OIJC:drupa2024 報告会 事前質問&回答 (4)

OIJC主催の drupa2024報告会にて事前質問を募集したところ、沢山のいい質問が集まりました。これを参加者だけで独占するにはあまりに勿体なく、また回答も広く募集したいのでこちらに公開いたします。回答は今回出張された何人かの専門家の方にも順次お願いしていきます。デジタル(インクジェットの)向かう方向性に関して・・・

スペックに関して

★ デジタル印刷の画質は今回の drupaで十分なレベルに達していると思いますが、今後も更なる改善が必要なのでしょうか?

【回答者:中尾
連帳IJでも一般的な画質は十分で、最も品質に厳しい日本でもオフセット印刷の代替として受け入れら始めるでしょうね。じゃ、多種多様な紙種に対しその画質をどう実現しているのか?風合いが変わったり液種が増える(=パラメータ増による品質の不安定要素)プライマーでの画質改善が最終ソリューションでいいのか?インクだけで様々な紙種への対応を頑張れると安定度は増すはずだがどうする?さらに画質以外の品質として、紙の仕上がり(カール、波打ち、シワ、あるいは静電気などの抑制)を良化するシステムを目指して欲しい。

デジタルの向かう方向性

★ デジタル化率向上のためには、これ以上の画質向上より、低価格化、小型化、省エネ化などのほうがより有効だと思うのですが、どのようにお考えですか?

【回答者:中尾】おっしゃる通りです。
★ 小型化は特に日本では必要。しかし、機能と能力を犠牲にする小型化はダメ(小さくした結果インクが乾くパス長が十分でないプリンターが過去にあった)。印刷速度のアップ、インク量増につれ、水性インクの乾燥には特にコート紙で膨大なエネルギーが必要になりもはやエコで無くなっている。UVインクもダメだけど水性インクもダメと言われ始めている。ここは重要でブレークスルーや考えの転換が必要。排熱の再利用や熱を集中させる省エネルギーの乾燥方法など。プロダクションプリンターの低価格化策は微妙で、価格を安くしても誰もが買うわけではないし、ベンダーの開発意欲が低下する。使いたい時にすぐ使え、簡単にセットアップができる方向はいつの世にも間違いはない。

【回答者:大野】
★ 上の中尾さんの指摘は重要です。水系インクはエコなのか?自動車でガソリンエンジンを止めて電気自動車に向かう・・・でもバッテリーを生産するのに莫大な CO2を排出すると、それってホントにエコなの?という議論と同じで、水系インクでも乾燥に莫大な電気エネルギーを使うランダってホントにエコなの?(笑)

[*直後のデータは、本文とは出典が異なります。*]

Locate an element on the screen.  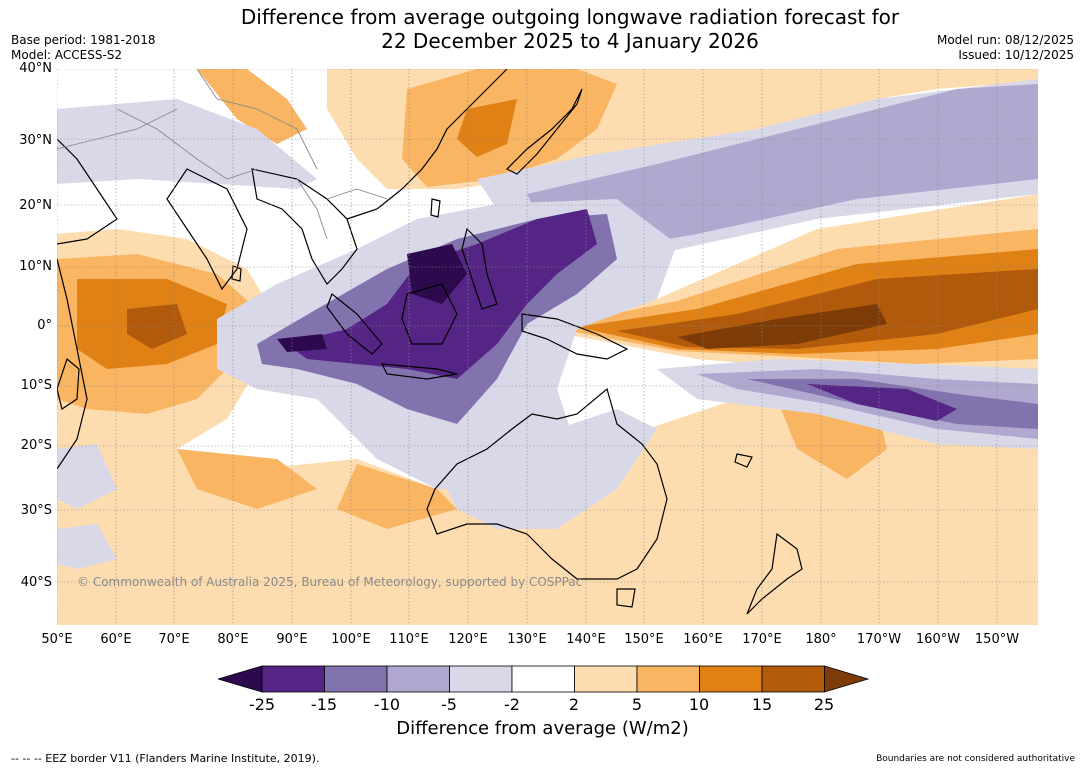
lon-label-160w: 160°W is located at coordinates (938, 640).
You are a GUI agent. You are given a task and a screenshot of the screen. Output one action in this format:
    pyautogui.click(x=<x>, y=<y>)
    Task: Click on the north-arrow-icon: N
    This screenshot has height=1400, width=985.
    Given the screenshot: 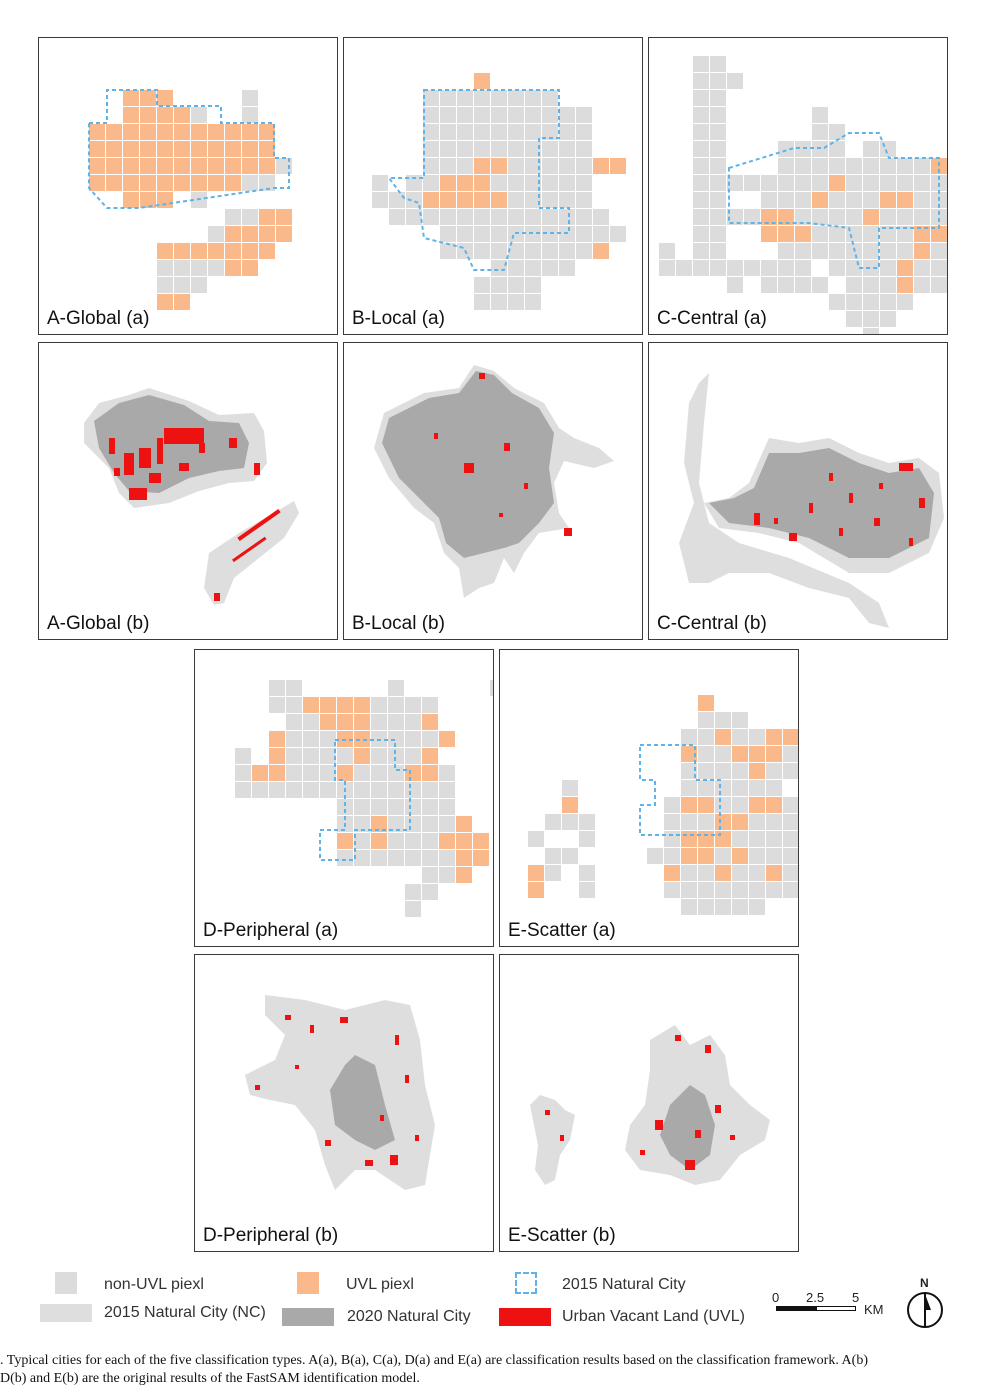 What is the action you would take?
    pyautogui.click(x=925, y=1304)
    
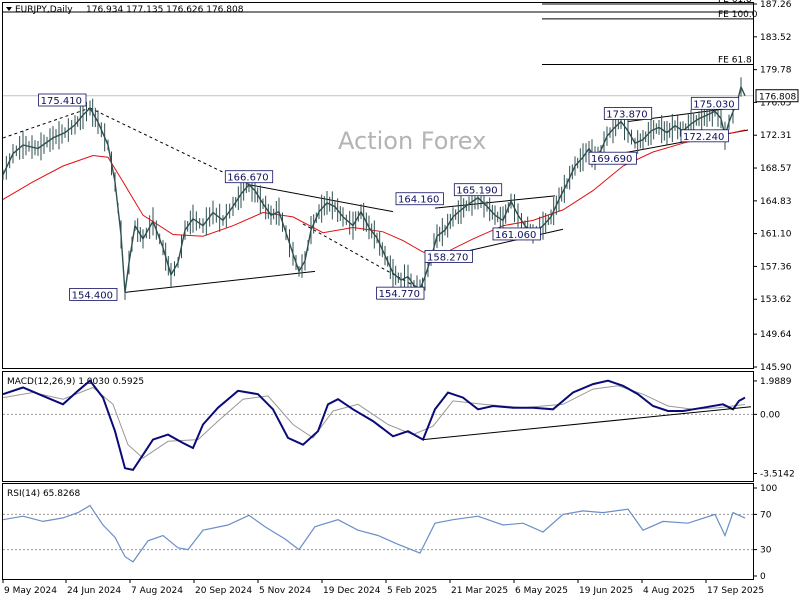 The image size is (800, 600). I want to click on time-axis-label: 17 Sep 2025, so click(736, 591).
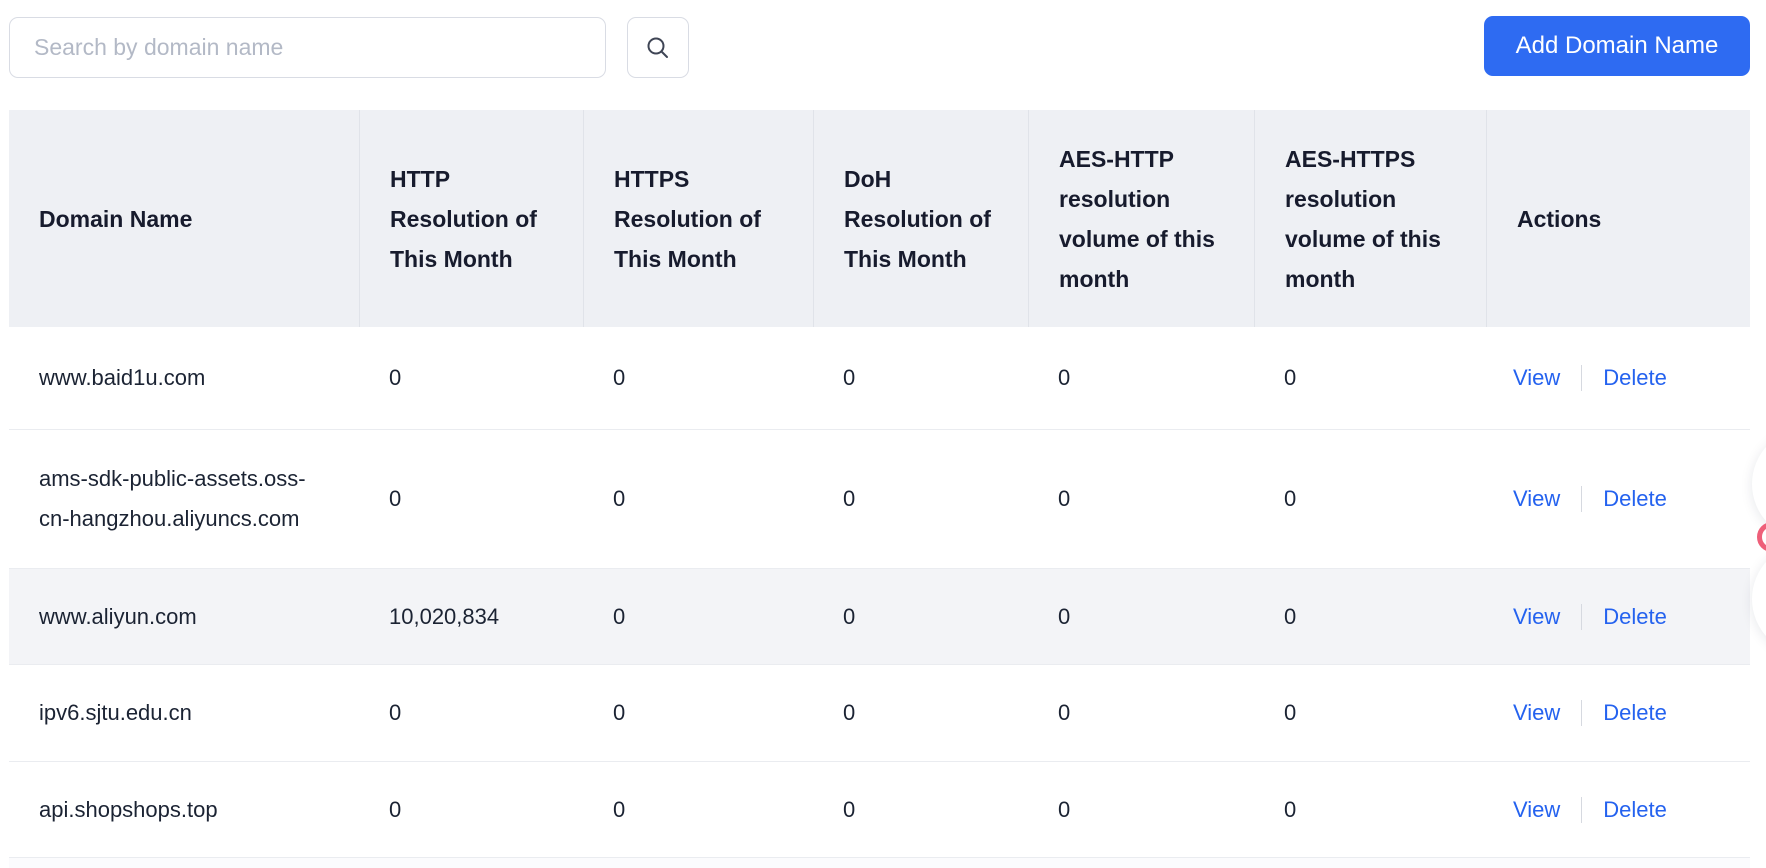  What do you see at coordinates (883, 55) in the screenshot?
I see `toolbar: Add Domain Name` at bounding box center [883, 55].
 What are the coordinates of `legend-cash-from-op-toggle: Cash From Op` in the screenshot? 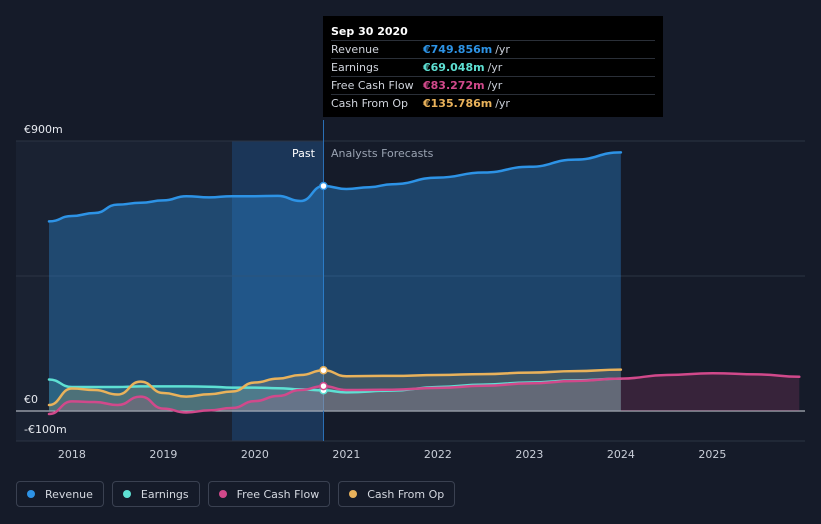 It's located at (397, 494).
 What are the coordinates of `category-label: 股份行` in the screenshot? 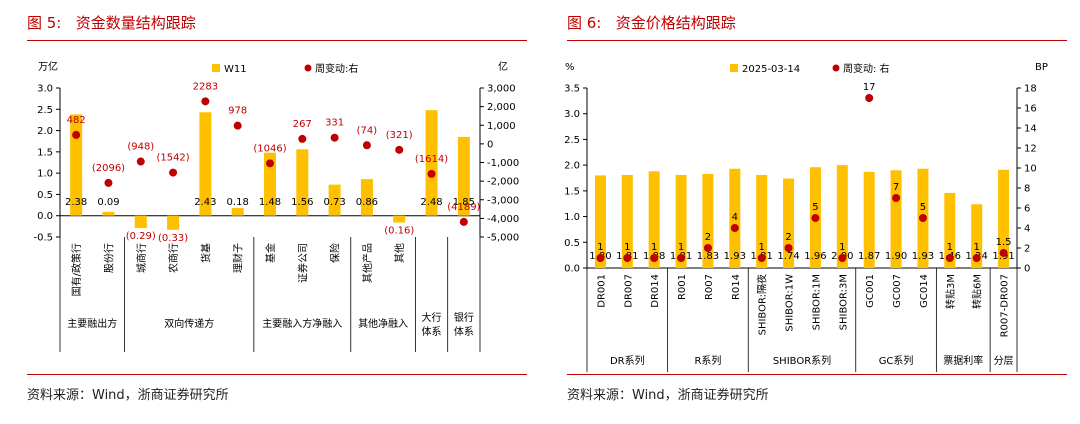 It's located at (108, 258).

従って、今回の drupaの注目技術として「台湾のインクメーカー SIRECHの『乾燥の不要な水系インク』や富士フイルムの『AQUAFUZE』に着目したのです。SITECHの技術は速度が 50m/min以下でとか、フイルムには無理とか制約はありますが、乾燥工程にかける莫大な電気エネルギーが不要になるとすれば意味は非常に大きいと思います。富士フイルムの AQUAFUZEもそういう観点から着目したいと思います。